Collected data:
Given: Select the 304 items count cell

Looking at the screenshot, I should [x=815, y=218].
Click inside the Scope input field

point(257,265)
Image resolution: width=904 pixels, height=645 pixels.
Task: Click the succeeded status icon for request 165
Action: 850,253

> TASK DETAILS: The records shown earlier should all be returned verbatim.

> RESULT OF THIS TASK:
Given: Select the 304 items count cell

Looking at the screenshot, I should [x=815, y=218].
Click inside the Scope input field

point(257,265)
Image resolution: width=904 pixels, height=645 pixels.
Task: Click the succeeded status icon for request 165
Action: 850,253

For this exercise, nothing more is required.